Japanese Propaganda Textiles Focus of Florida Tech’s March 19 Lecture at Ruth Funk Center

By  //  March 18, 2019

Friends of Textiles Event Features Ringling Museum’s Asian Art Curator

Florida Tech’s Ruth Funk Center for Textile Arts will present “Bunnies, Bombs and Battleships: Decoding the Imagery and Aesthetics of Japanese Propaganda Textiles,” on Tuesday, March 19, for the spring Friends of Textiles Lecture series. The lecture will be presented by Rhiannon Paget, above, curator of Asian art at the John and Mable Ringling Museum of Art in Sarasota.(Florida Tech image)

BREVARD COUNTY • MELBOURNE, FLORIDA – Florida Tech’s Ruth Funk Center for Textile Arts will present “Bunnies, Bombs and Battleships: Decoding the Imagery and Aesthetics of Japanese Propaganda Textiles,” on Tuesday, March 19, for the spring Friends of Textiles Lecture series.

The lecture will be presented by Rhiannon Paget, curator of Asian art at the John and Mable Ringling Museum of Art in Sarasota.  It will be held in the Digital Scholarship Lab on the second floor of the university’s Evans Library starting with a reception at 5:15 p.m. The lecture will begin at 6 p.m.

Paget will explore themes displayed in the Funk Center’s current exhibition, Designed to Mobilize: Propaganda Kimono 1920-1945.

While the use of clothing to convey social and political messages is universal, Japanese propaganda textiles are remarkable for a number of reasons, including the high quality of their production, the direct, graphic nature of the designs, and that so many of them were made for children.

Incorporating motifs and stylistic elements from popular culture, modernism and folk traditions, the objects in Designed to Mobilize demonstrate the sophisticated, and often unsettling, visual language of Japanese propaganda textiles.

While the use of clothing to convey social and political messages is universal, Japanese propaganda textiles are remarkable for a number of reasons, including the high quality of their production, the direct, graphic nature of the designs, and that so many of them were made for children.

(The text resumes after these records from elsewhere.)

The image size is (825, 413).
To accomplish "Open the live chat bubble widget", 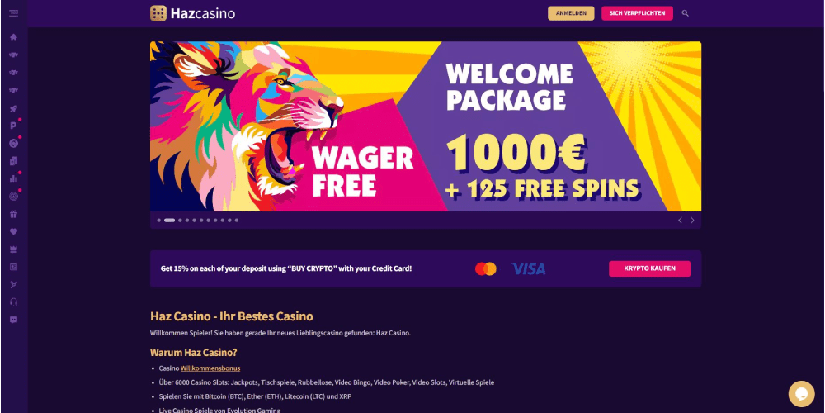I will (x=801, y=394).
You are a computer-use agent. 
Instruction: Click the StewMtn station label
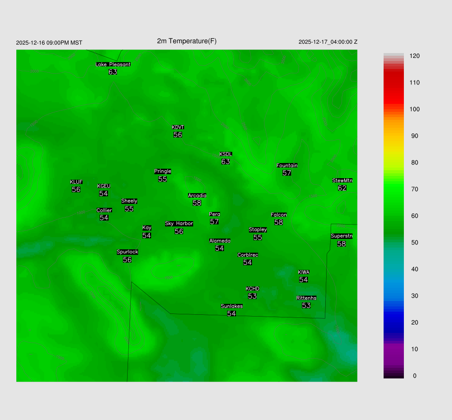coord(342,180)
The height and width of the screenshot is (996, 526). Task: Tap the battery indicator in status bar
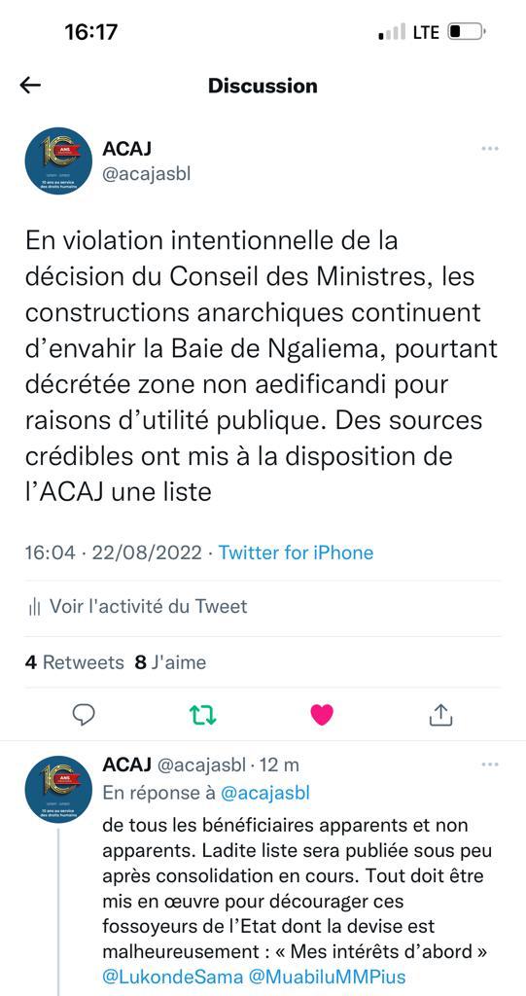(467, 31)
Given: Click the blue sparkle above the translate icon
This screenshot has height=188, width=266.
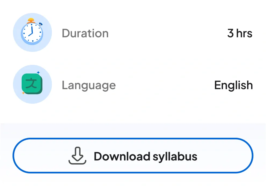Looking at the screenshot, I should [x=38, y=72].
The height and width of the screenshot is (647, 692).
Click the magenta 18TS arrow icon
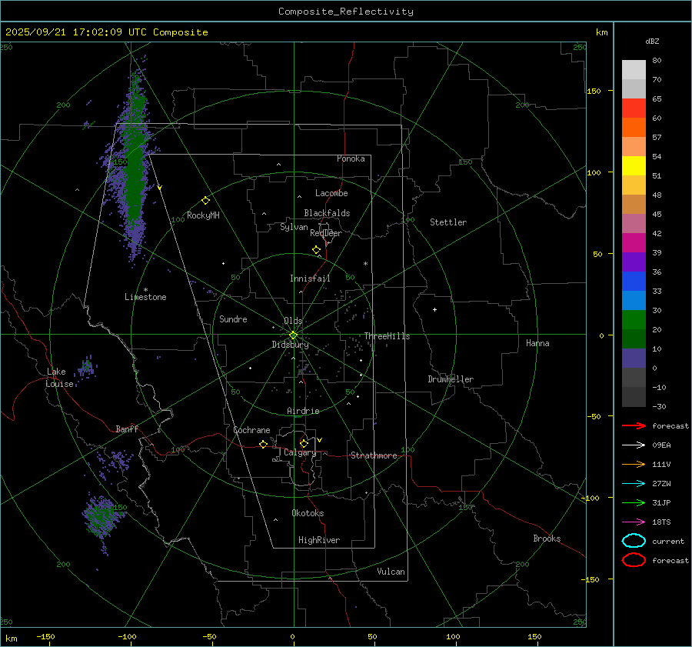click(x=633, y=522)
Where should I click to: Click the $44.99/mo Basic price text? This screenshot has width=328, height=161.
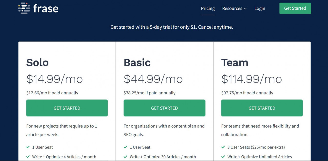pos(153,79)
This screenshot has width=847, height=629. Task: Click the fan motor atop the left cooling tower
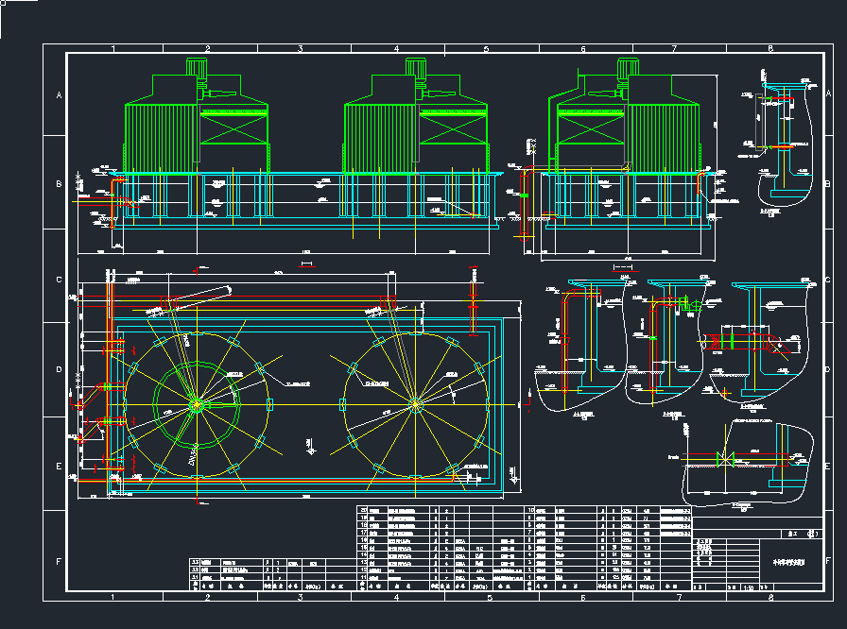198,67
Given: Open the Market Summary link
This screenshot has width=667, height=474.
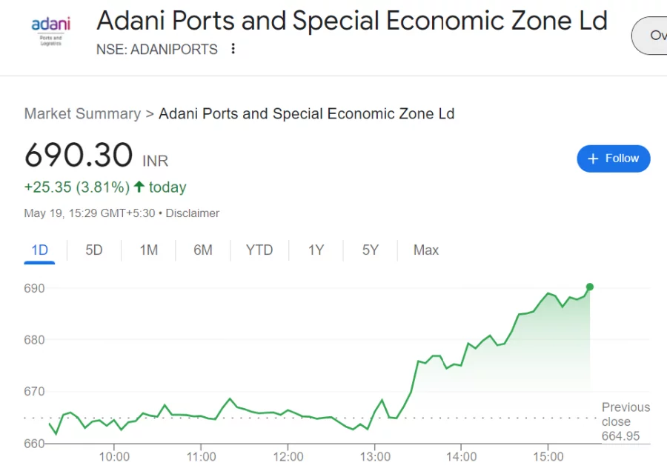Looking at the screenshot, I should [x=82, y=113].
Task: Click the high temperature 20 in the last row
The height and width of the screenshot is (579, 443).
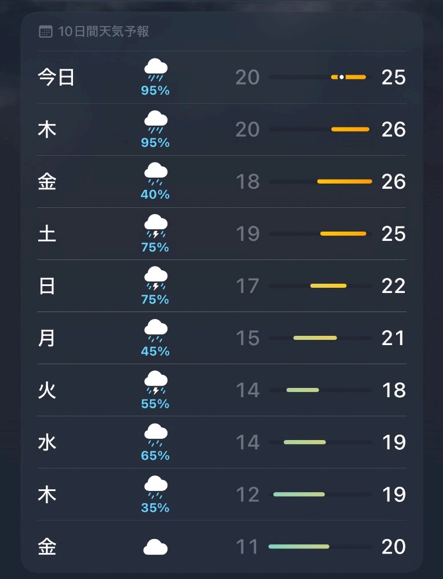Action: pos(393,547)
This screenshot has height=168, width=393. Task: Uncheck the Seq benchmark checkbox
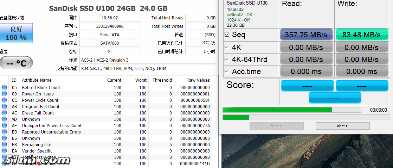click(227, 35)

At the Ringling Museum, Paget oversees Asian art exhibitions and collections, including publications, collection development and research for the Center for Asian Art, which opened at the museum in May 2016.

Prior to joining the Ringling, Paget held the position of Andrew W. Mellon Fellow for Japanese Art at the Saint Louis Art Museum in St. Louis, Missouri.

The lecture is free for Friends of Textiles members and Florida Tech students, faculty and staff, and $10 per person for the general public.